ÚLTIMA HORA
Santurtzi se suma a la zona roja de coronavirus en Bizkaia
Director y guionista de 'Ane'

David P. Sañudo y Marina Parés: "Estar en el Zinemaldia es algo soñado teniendo en cuenta que es una película muy modesta"

05.08.2020 | 00:13
Marina Parés y David P. Sañudo.

El bilbaino David P. Sañudo da por fin el salto de los cortometrajes al largo con 'Ane', coescrita junto a Marina Parés, y que aborda un drama familiar con el TAV de fondo

La excelente 'Aprieta pero raramente ahoga' marcaba una tensión turbia muy potente. ¿Su primera película va por el mismo camino?

—David P. Sañudo: No, quizás sí que hereda un personaje verborreico pero nada más. Va por otro lado.

Hablan de una relación familiar con el contexto de la obra del TAV de fondo.

—Marina Parés: Es una película sobre una búsqueda, de una madre joven que trabaja como guarda de seguridad en el TAV y que descubre que, una noche, después de una fuerte discusión con su hija, esta no vuelve a dormir a casa. Poco a poco va descubriendo elementos discordantes en la vida de su hija y se interesa por quién es. Haciéndolo, inevitablemente se empieza a cuestionar quién es ella y cómo ha llegado a un punto tal en el que no conoce a su propia hija.

¿Cómo ha sido trabajar juntos a partir de un cortometraje que ya habían escrito?

—D. P. S.: Ambos teníamos interés en ver cómo son las relaciones con los padres.

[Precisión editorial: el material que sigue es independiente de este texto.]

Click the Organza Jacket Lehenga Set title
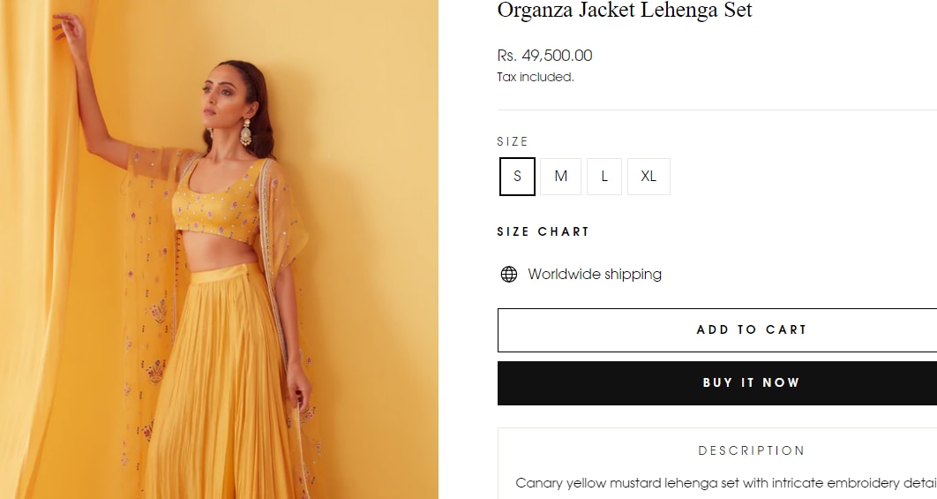937x499 pixels. (625, 11)
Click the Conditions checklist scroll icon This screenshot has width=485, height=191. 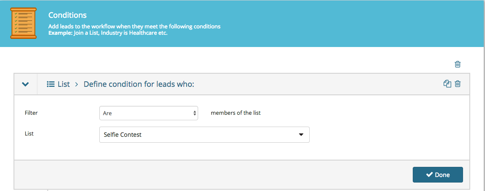click(x=24, y=23)
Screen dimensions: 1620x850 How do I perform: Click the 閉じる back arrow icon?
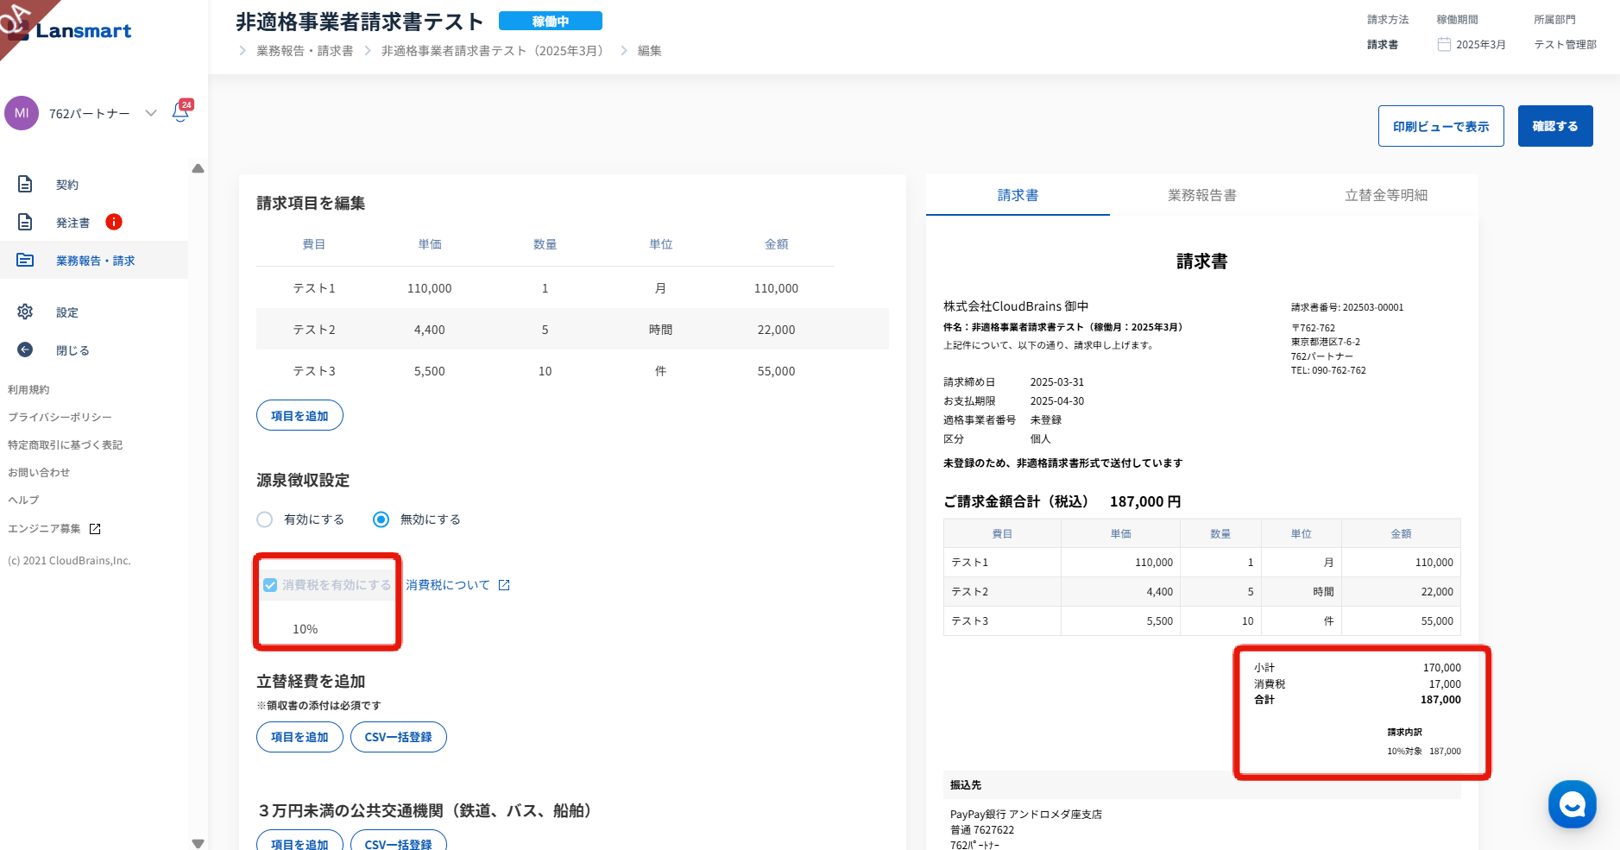[x=25, y=349]
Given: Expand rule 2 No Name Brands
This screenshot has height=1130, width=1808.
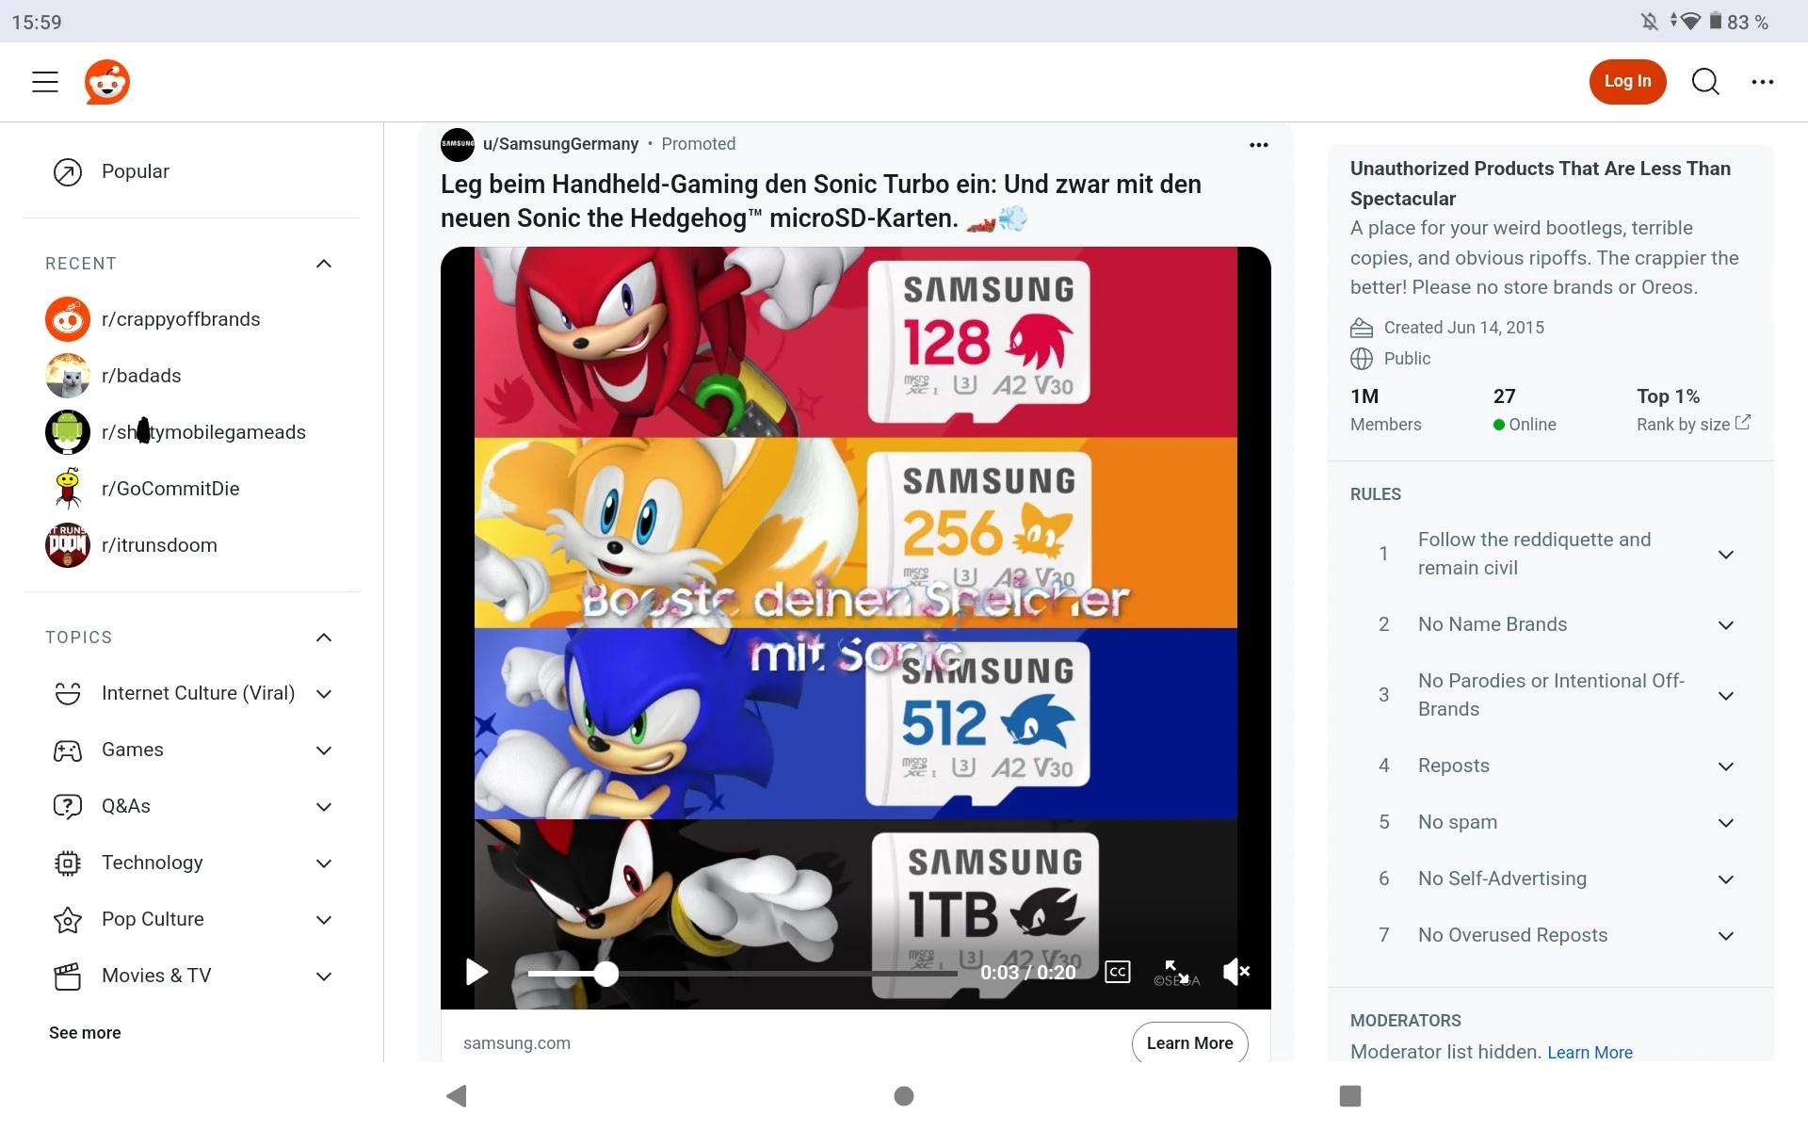Looking at the screenshot, I should point(1726,624).
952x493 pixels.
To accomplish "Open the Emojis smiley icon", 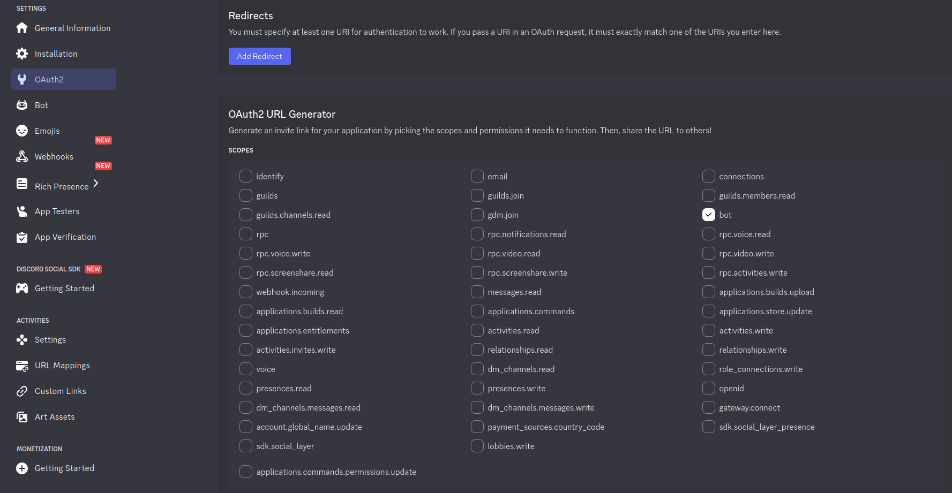I will [x=21, y=131].
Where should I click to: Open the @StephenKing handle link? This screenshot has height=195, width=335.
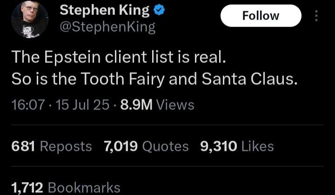[x=107, y=27]
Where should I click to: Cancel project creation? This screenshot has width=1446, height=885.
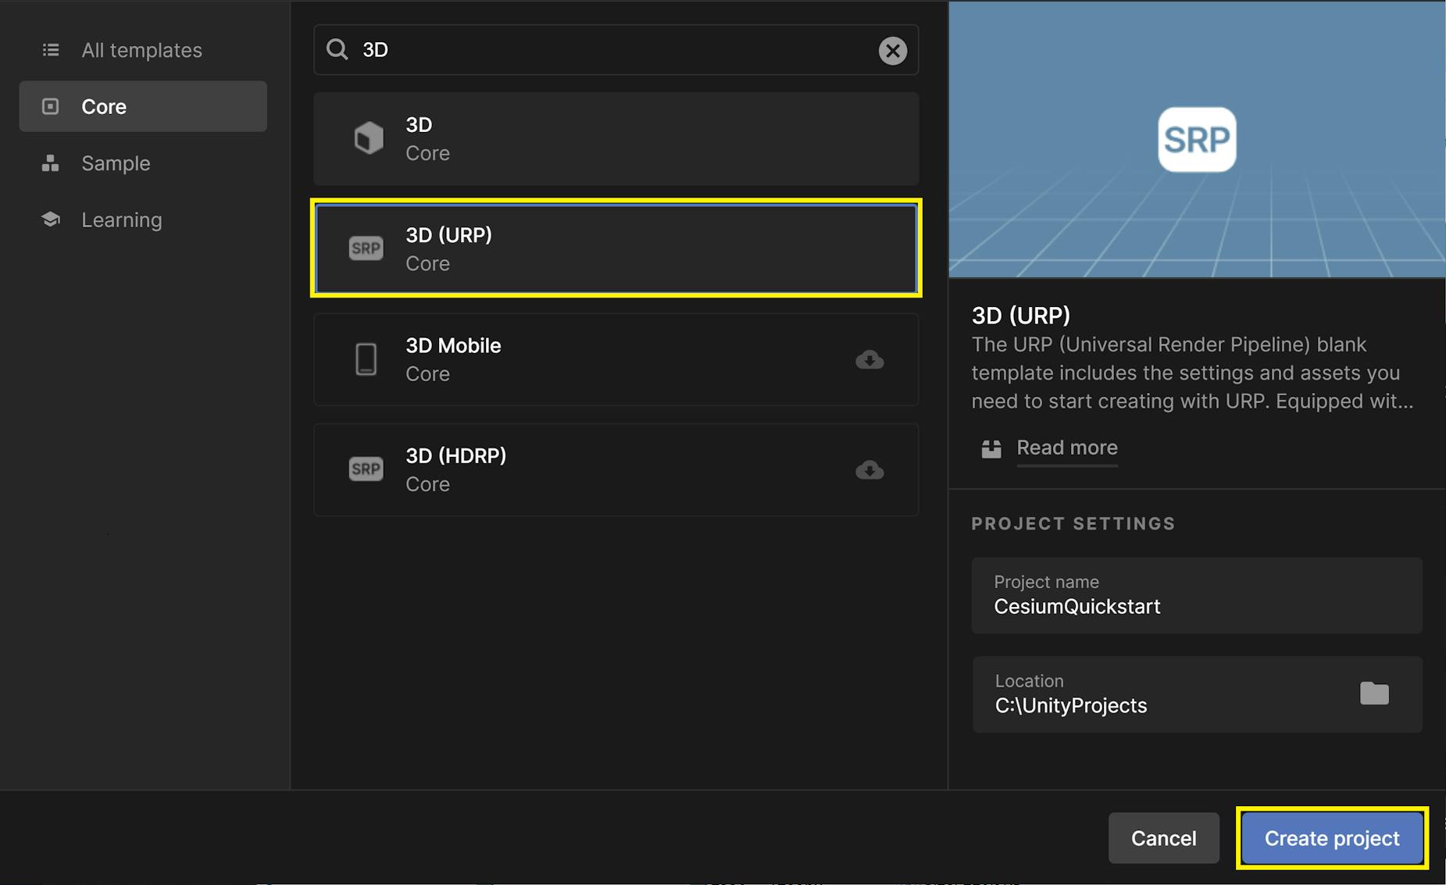coord(1163,837)
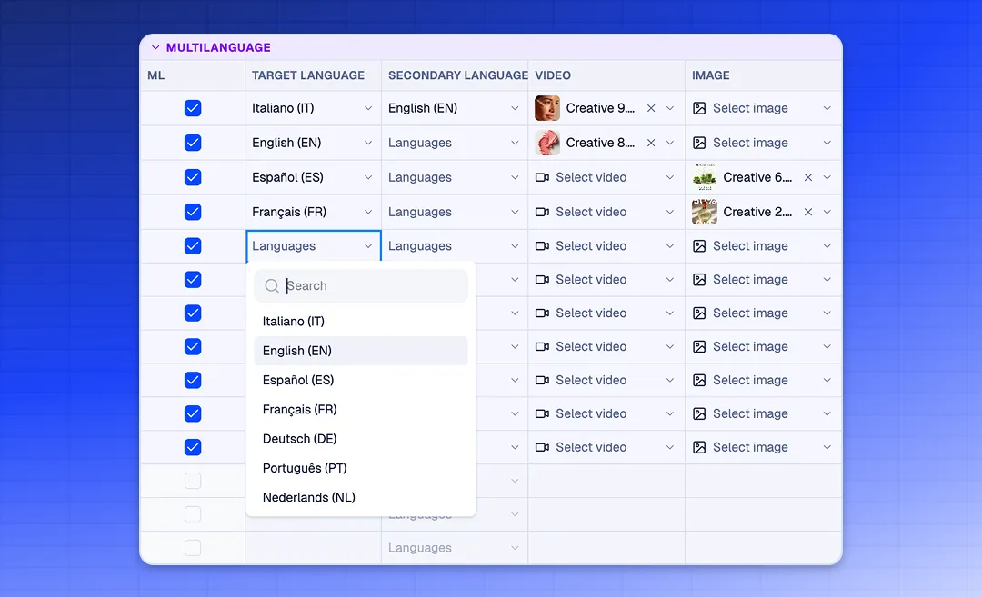
Task: Open the Video dropdown chevron next to Creative 9
Action: (671, 108)
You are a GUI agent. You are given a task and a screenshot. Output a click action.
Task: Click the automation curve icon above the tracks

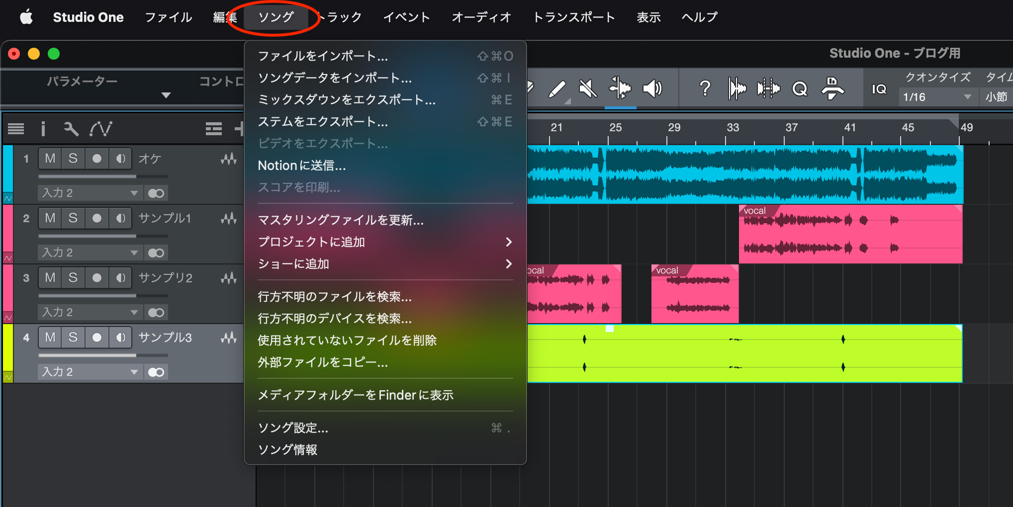coord(101,129)
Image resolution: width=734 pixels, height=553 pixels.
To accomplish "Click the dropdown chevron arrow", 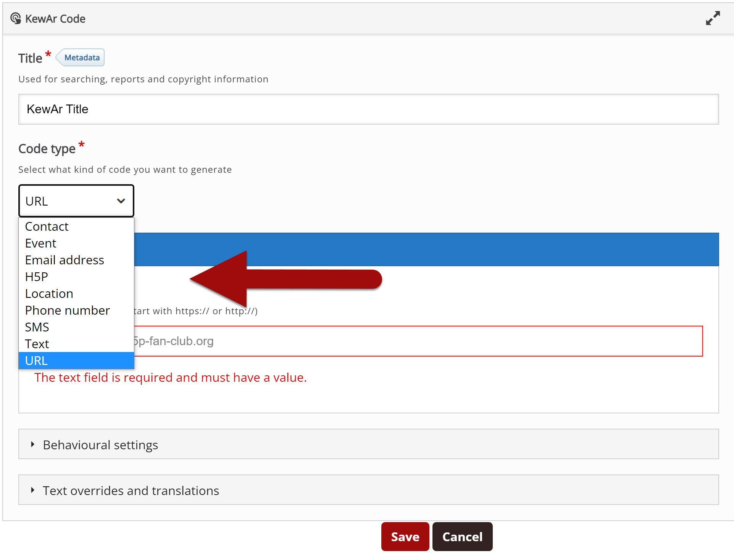I will tap(121, 201).
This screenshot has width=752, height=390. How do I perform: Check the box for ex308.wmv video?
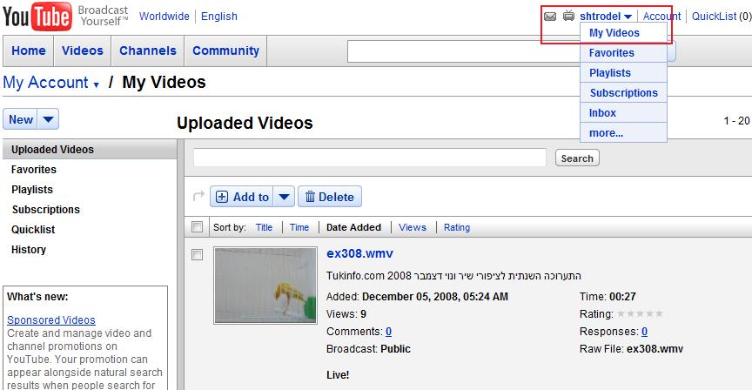tap(198, 254)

Parte de una preocupación compartida por ir conociendo a los padres y también por cómo ellos nos conocen y sobre todo, nos desconocen. Con este punto de partida, hay un segundo elemento que siempre nos ha interesado que es cómo lo social, lo colectivo y lo político inciden de forma inevitable en lo privado e individual. Sobre estos ingredientes trazamos una línea sencilla que es madre e hija, una relación natural ambientada en Gasteiz, que es la ciudad en la que vivimos, y con un contexto que nos pilla más cerca. No solo por el TAV, sino también por determinadas obras de ingeniería civil que vemos en nuestro barrio y que nos permiten jugar con un símbolo muy interesante: cómo algo que está pensado para unir dos puntos, como un tren o una carretera, separa dos márgenes.

Y lo hacen además en euskera. ¿Tenían claro que debía ser así desde el principio?

—M. P.: Queríamos que fuera trilingüe porque había una parte en Francia con más peso, pero al final no la tuvo, así que mayoritariamente es en euskera. Por contexto y por los personajes, era lo más lógico.

Estar en el Zinemaldia es una gran ventana de exhibición.

—D. P. S.: Es una gozada y no vamos a decir que era un objetivo, pero lo veíamos como la mejor de las posibilidades. Es algo soñado, teniendo en cuenta que es una película muy modesta.

Aunque la película no va directamente de ello, ¿creen que hablar del TAV puede causar cierto revuelo?

—D. P. S.: Si pones algo así en una película, de alguna manera lo pones en cuestión, pero cada espectador es un mundo y el que se sienta interpelado podrá opinar, pero lo principal navega por otros cauces. Aunque es una historia que ocurre aquí, podría darse en cualquier otro lugar y en cualquier otra construcción.